A global data storage and infrastructure company faced a severe ransomware incident after an employee unknowingly triggered an attack through a fake CAPTCHA challenge.
The breach, orchestrated by Howling Scorpius, operators of Akira ransomware, lasted 42 days and exposed critical gaps in the company’s detection and response mechanisms.
How the Attack Started
The compromise began when an employee visited a car dealership website infected with a ClickFix social engineering script. This tactic disguises malware delivery as a routine security verification.
What appeared as a harmless “click to verify you’re human” prompt triggered the download of SectopRAT, a .NET-based remote access Trojan (RAT).
SectopRAT provided attackers with:
- Persistent system access
- Covert data monitoring
- Remote command execution
Attack Progression
Once embedded, attackers established a command-and-control backdoor and conducted extensive reconnaissance. They:
- Harvested domain administrator and privileged credentials
- Moved laterally via RDP, SSH, and SMB protocols
- Staged confidential archives using WinRAR
- Exfiltrated nearly 1 TB of data via FileZillaPortable
Before deploying Akira ransomware, adversaries deleted cloud backup containers, ensuring maximum impact.
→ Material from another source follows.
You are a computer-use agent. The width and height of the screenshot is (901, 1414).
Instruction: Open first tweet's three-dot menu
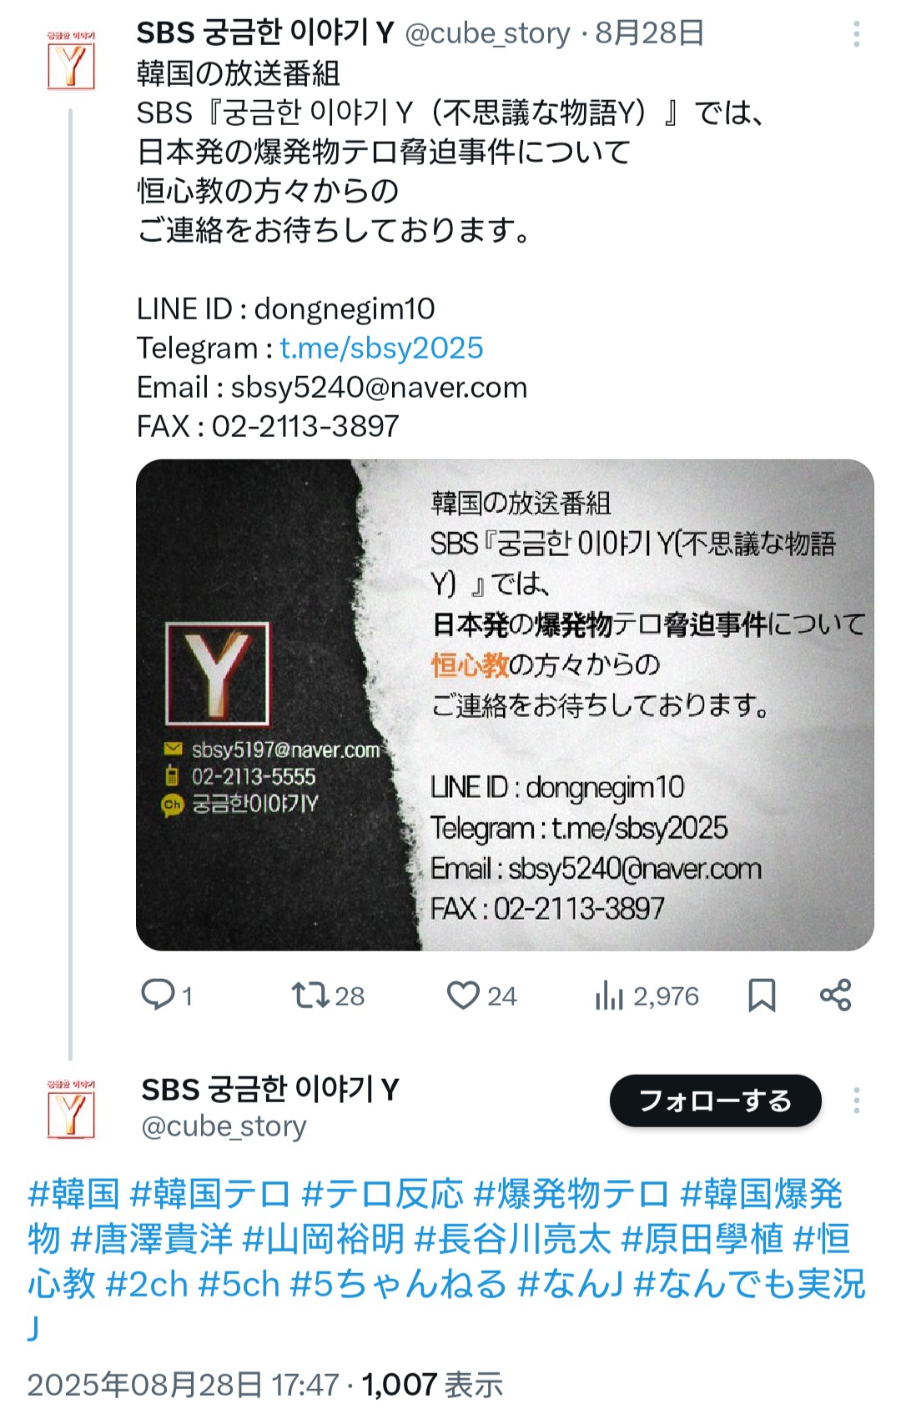coord(857,34)
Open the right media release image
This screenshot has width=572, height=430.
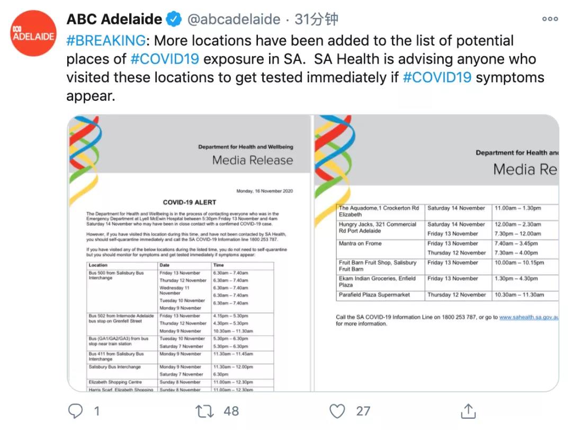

Encryption of multiple networks brought operations to a standstill as virtual machines went offline and ransom demands were issued.
Visibility Without Detection: The Core Weakness
Despite operating two enterprise-grade EDR platforms, the victim organization failed to detect malicious activity. Logs contained full traces of:
- Intrusion attempts
- Lateral movements
- Data staging
Yet few alerts were generated, highlighting a visibility gap between log collection and active detection—a common industry issue.
According to Unit 42’s 2025 Global Incident Response Report, similar gaps appeared in 75% of breaches examined.
Incident Response & Recovery
Unit 42 investigators deployed Cortex XSIAM to reconstruct the attack path using logs from servers, cloud systems, SecOps tools, and SIEM platforms.
Post-incident remediation included:
- Network segmentation
- Kerberos ticket rotation to prevent golden ticket attacks
- Removal of outdated endpoints
- Hardening cloud and identity configurations
Negotiations reduced the ransom demand by 68%. Recovery involved:
- Rebuilding servers and domain controllers with hardened configurations
- Adopting Unit 42 MDR for continuous monitoring
- Integrating Cortex XSIAM for unified visibility and alerting
Key Lessons Learned
Deploying advanced tools is not enough. Security effectiveness depends on:
- Properly tuned detection
- Active monitoring
- Rapid response capabilities
Organizations must close visibility gaps before ransomware groups like Howling Scorpius strike again.